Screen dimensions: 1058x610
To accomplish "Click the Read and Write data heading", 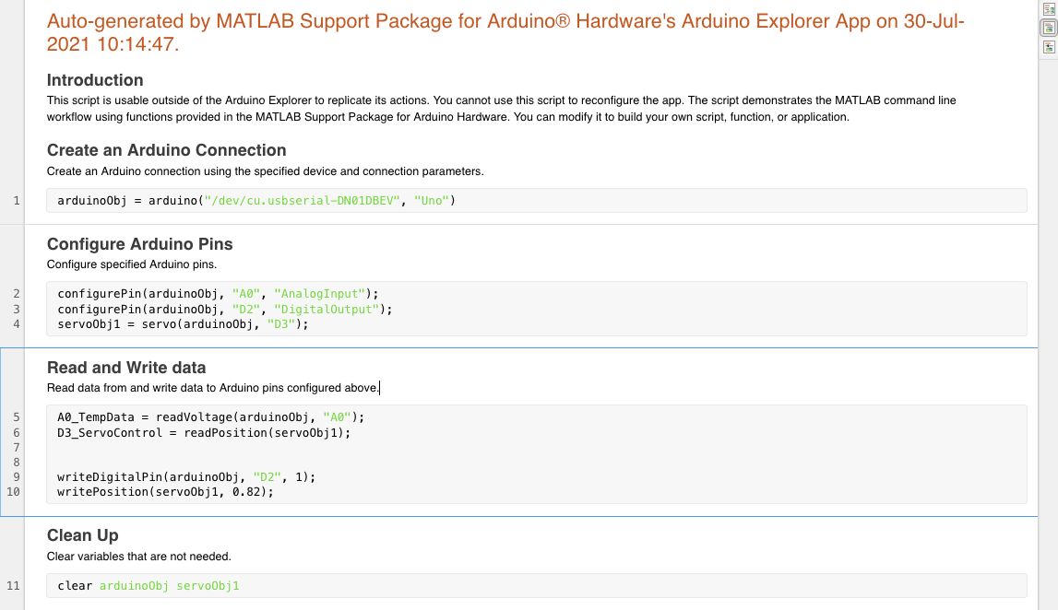I will 126,368.
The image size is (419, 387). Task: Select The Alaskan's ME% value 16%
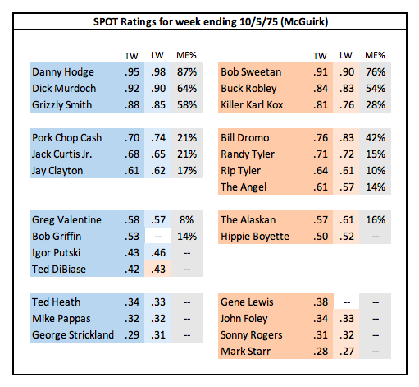pyautogui.click(x=376, y=219)
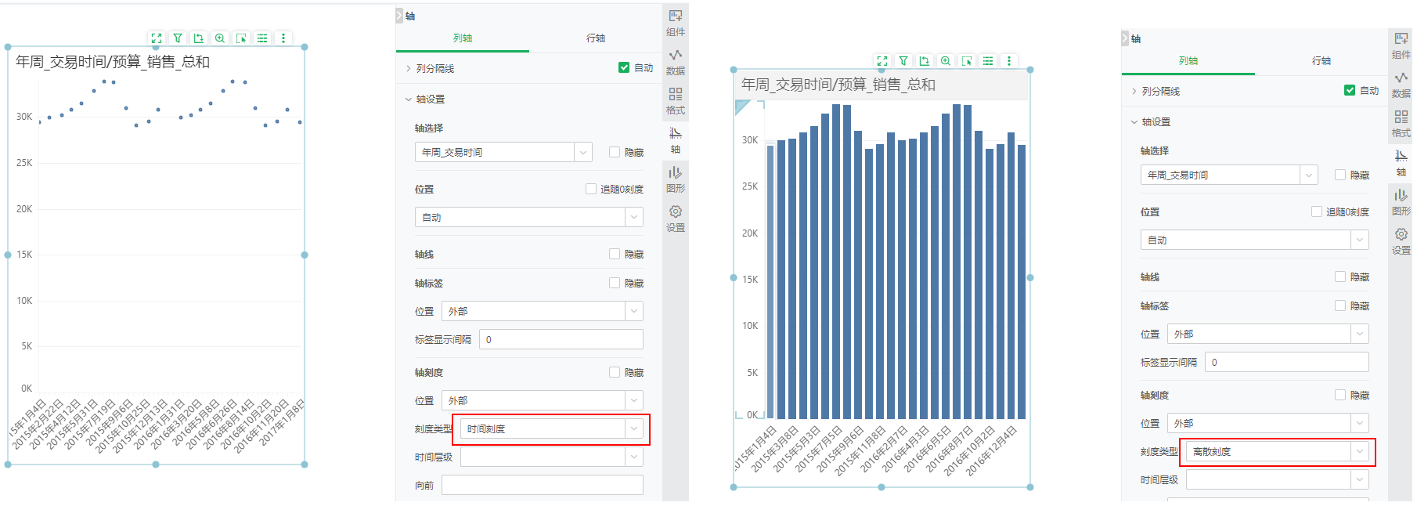
Task: Click the fullscreen icon above the scatter chart
Action: [157, 38]
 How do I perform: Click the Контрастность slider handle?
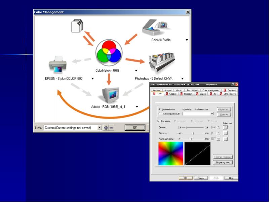pyautogui.click(x=191, y=139)
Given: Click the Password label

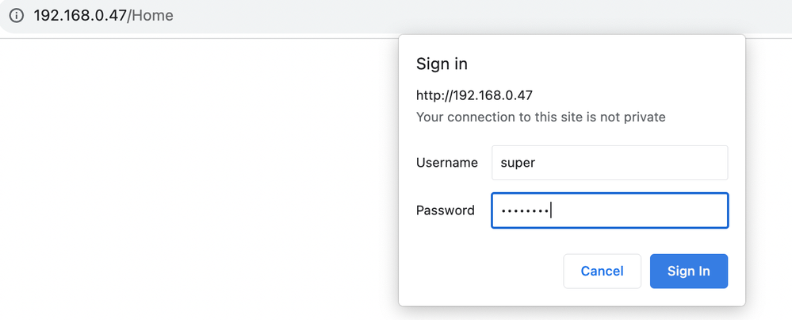Looking at the screenshot, I should [x=445, y=210].
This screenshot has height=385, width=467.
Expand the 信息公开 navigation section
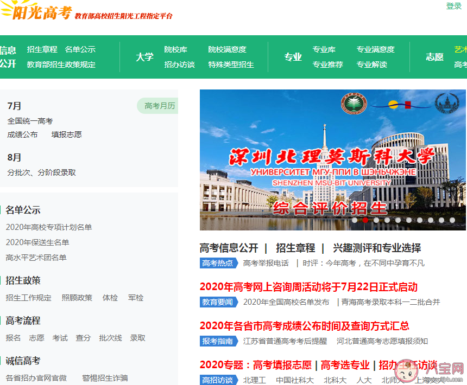7,56
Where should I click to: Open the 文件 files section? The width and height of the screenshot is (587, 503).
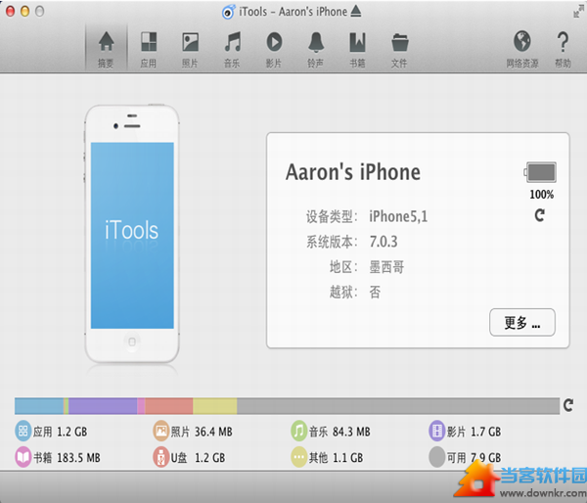(x=399, y=48)
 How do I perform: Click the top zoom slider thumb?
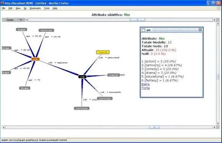[137, 20]
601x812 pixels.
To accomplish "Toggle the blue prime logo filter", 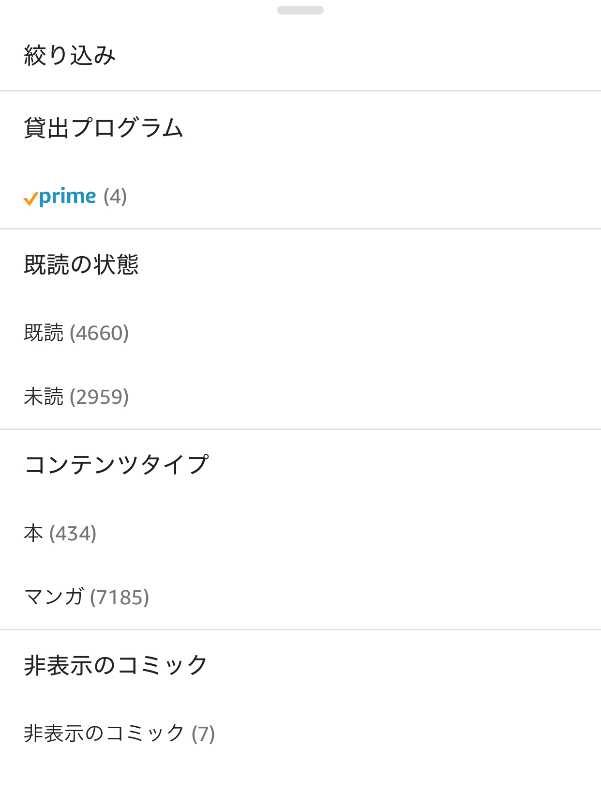I will [x=68, y=197].
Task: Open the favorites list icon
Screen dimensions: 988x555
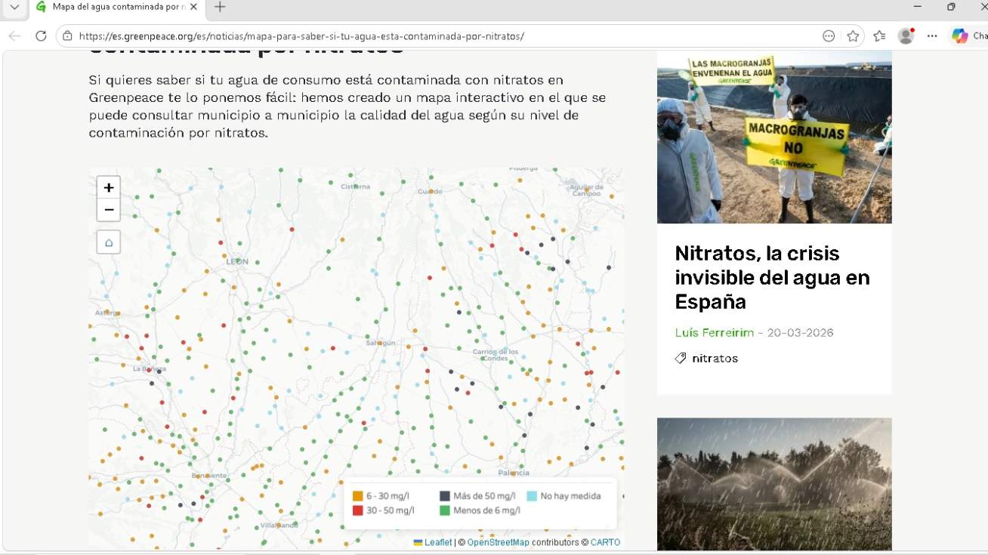Action: pyautogui.click(x=879, y=36)
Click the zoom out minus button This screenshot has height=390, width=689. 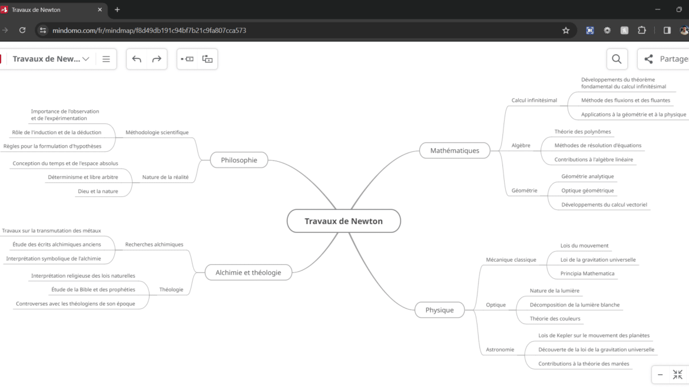tap(660, 375)
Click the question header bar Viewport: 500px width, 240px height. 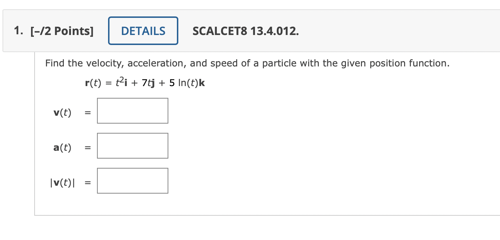coord(250,31)
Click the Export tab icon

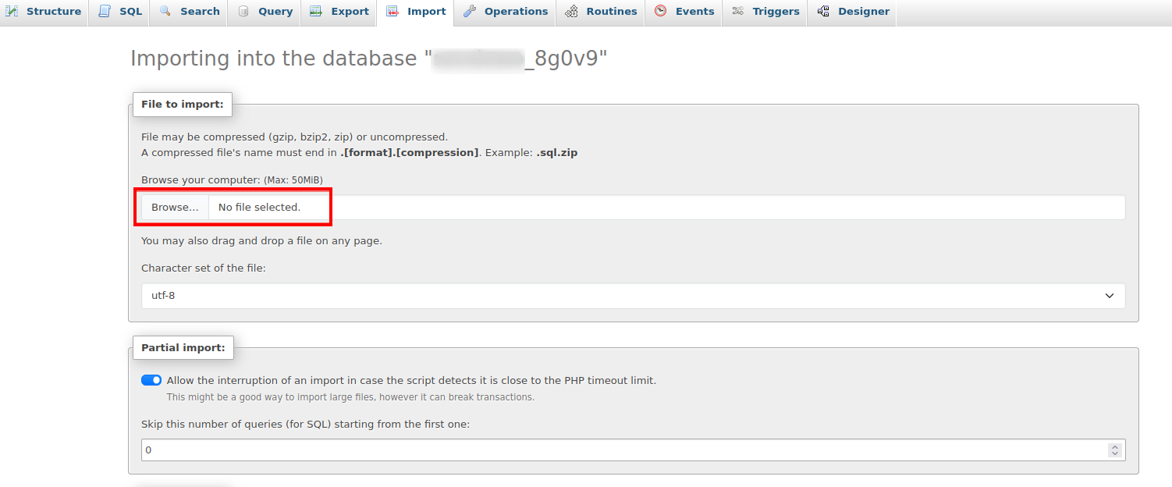pyautogui.click(x=317, y=11)
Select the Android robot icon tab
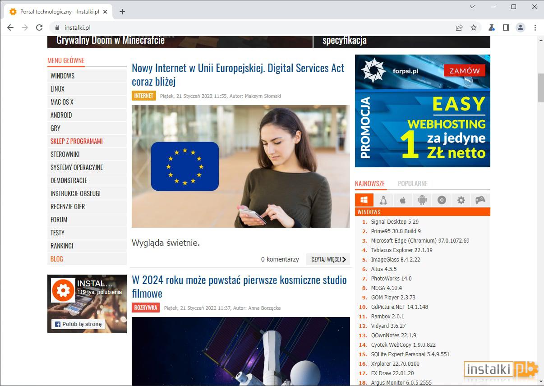 click(422, 200)
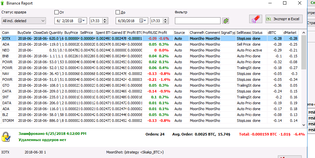Screen dimensions: 315x158
Task: Click the padlock encryption icon
Action: [6, 137]
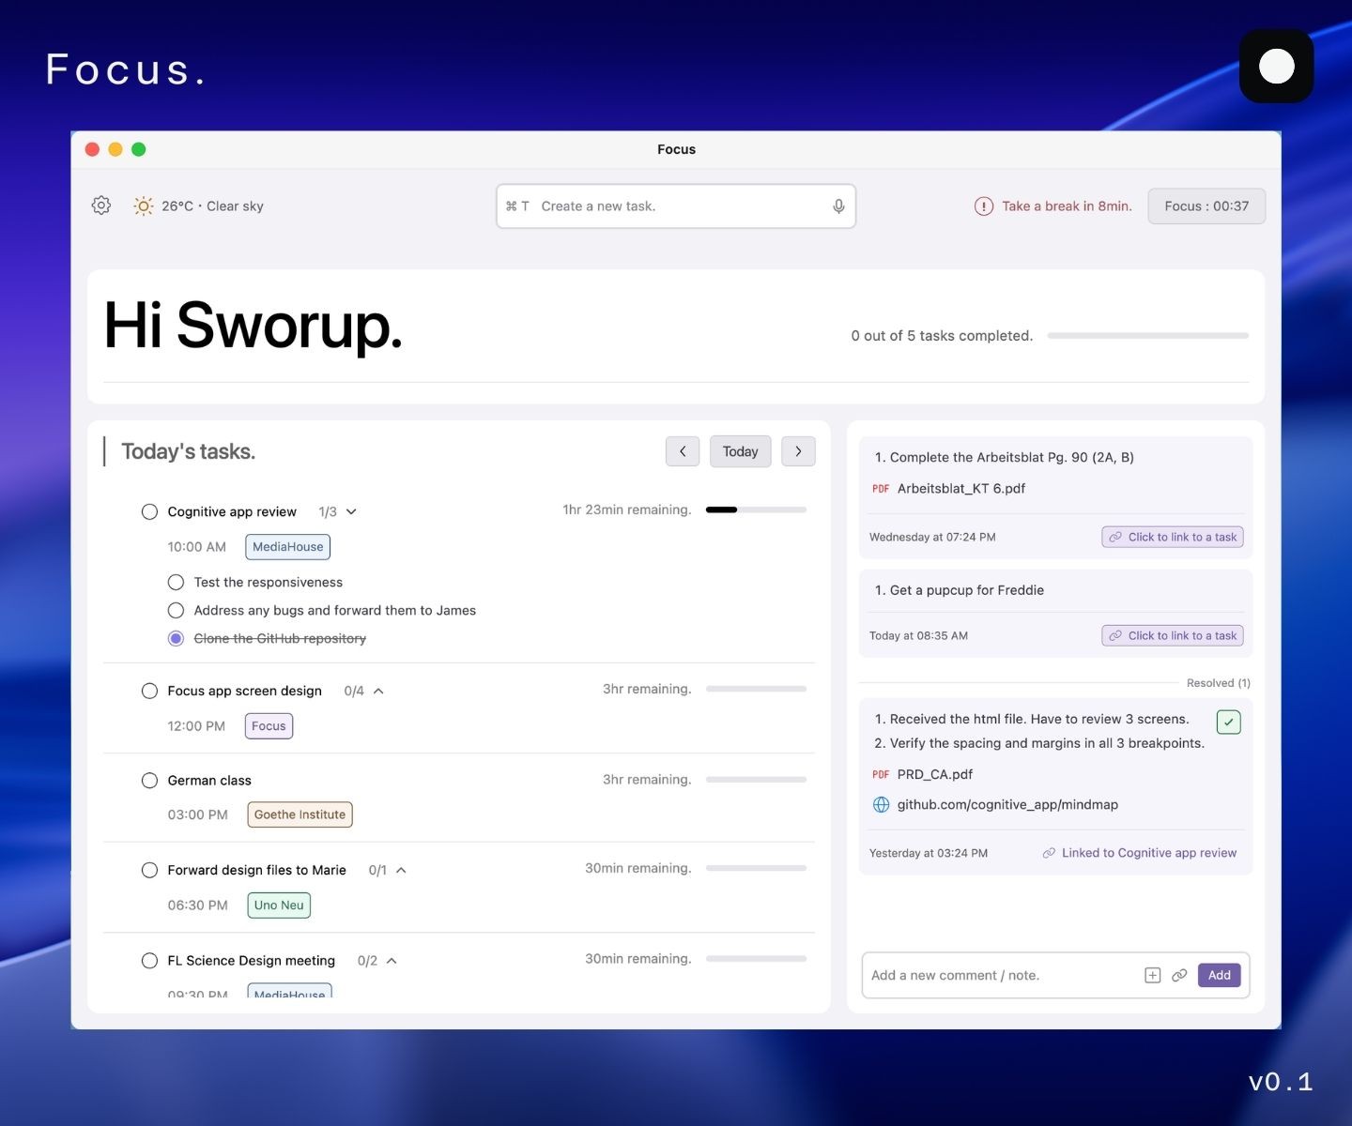
Task: Click the weather sun icon
Action: 143,205
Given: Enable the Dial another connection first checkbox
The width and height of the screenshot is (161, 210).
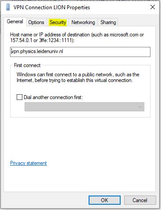Looking at the screenshot, I should [x=19, y=97].
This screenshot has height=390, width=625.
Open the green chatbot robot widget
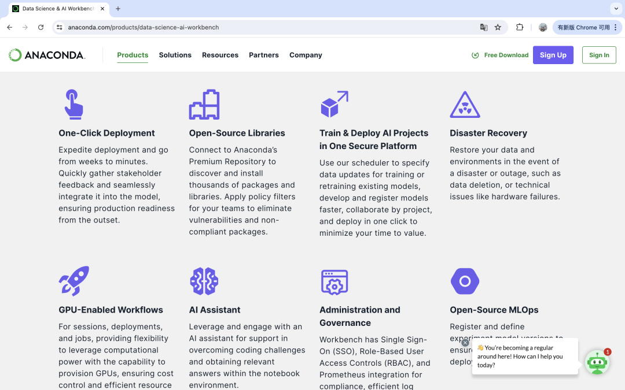click(597, 363)
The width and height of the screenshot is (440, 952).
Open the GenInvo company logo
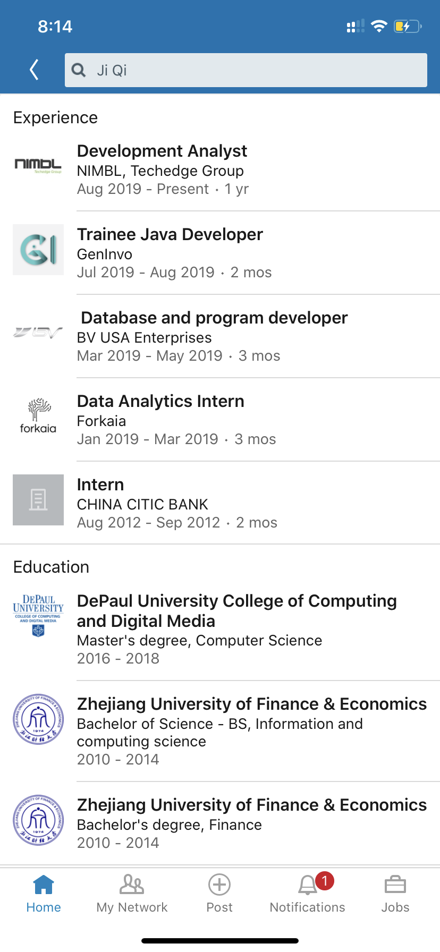tap(38, 250)
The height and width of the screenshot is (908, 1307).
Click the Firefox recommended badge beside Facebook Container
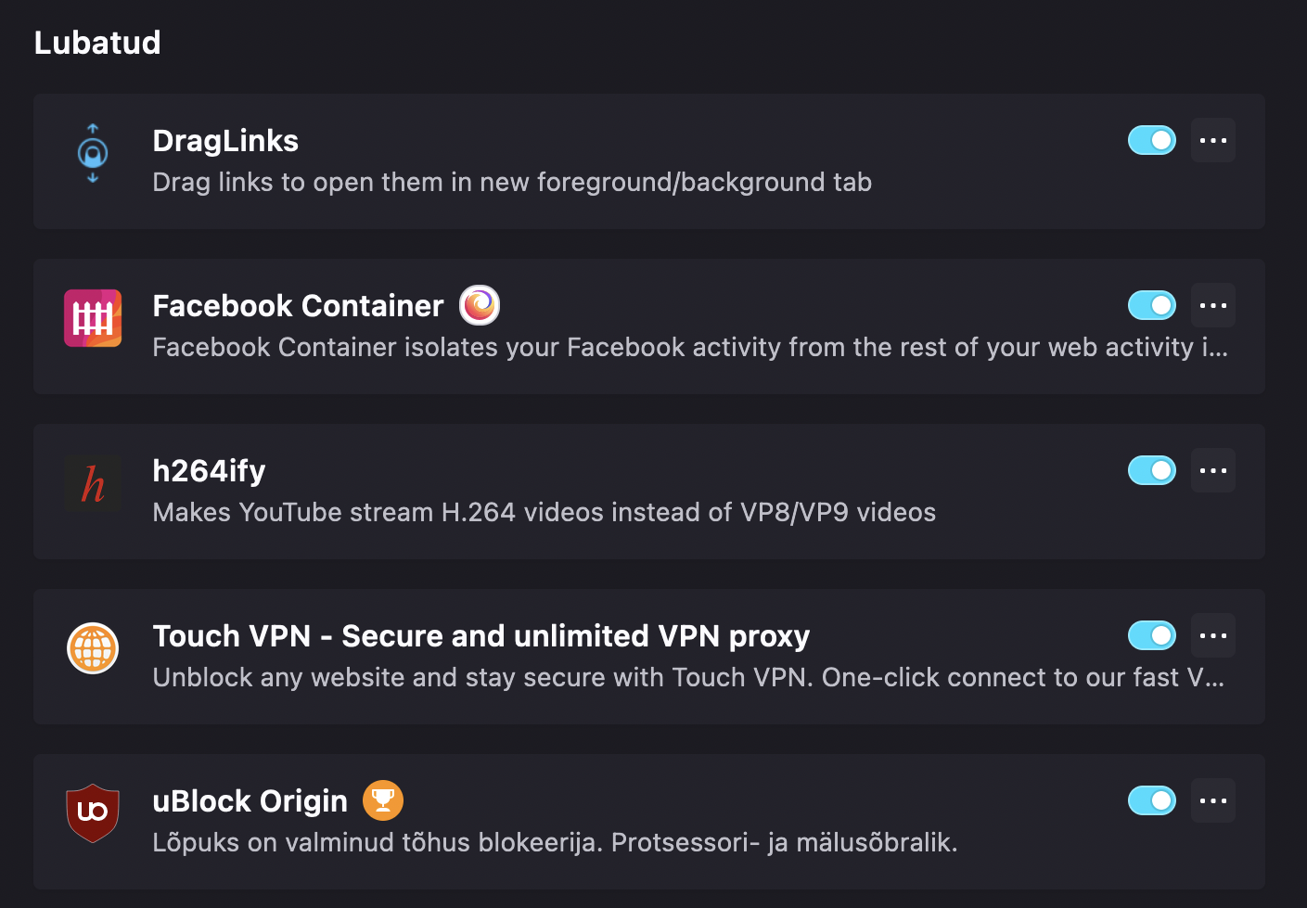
_____
Your instructions
Copy out exactly the lines from the one with "Open the green chatbot robot widget" through the end of the listing, both ends included, omitting any picture.

Final answer
Open the green chatbot robot widget
click(597, 363)
The width and height of the screenshot is (440, 952).
Open the GenInvo company logo
tap(38, 250)
The height and width of the screenshot is (908, 1307).
Click the Firefox recommended badge beside Facebook Container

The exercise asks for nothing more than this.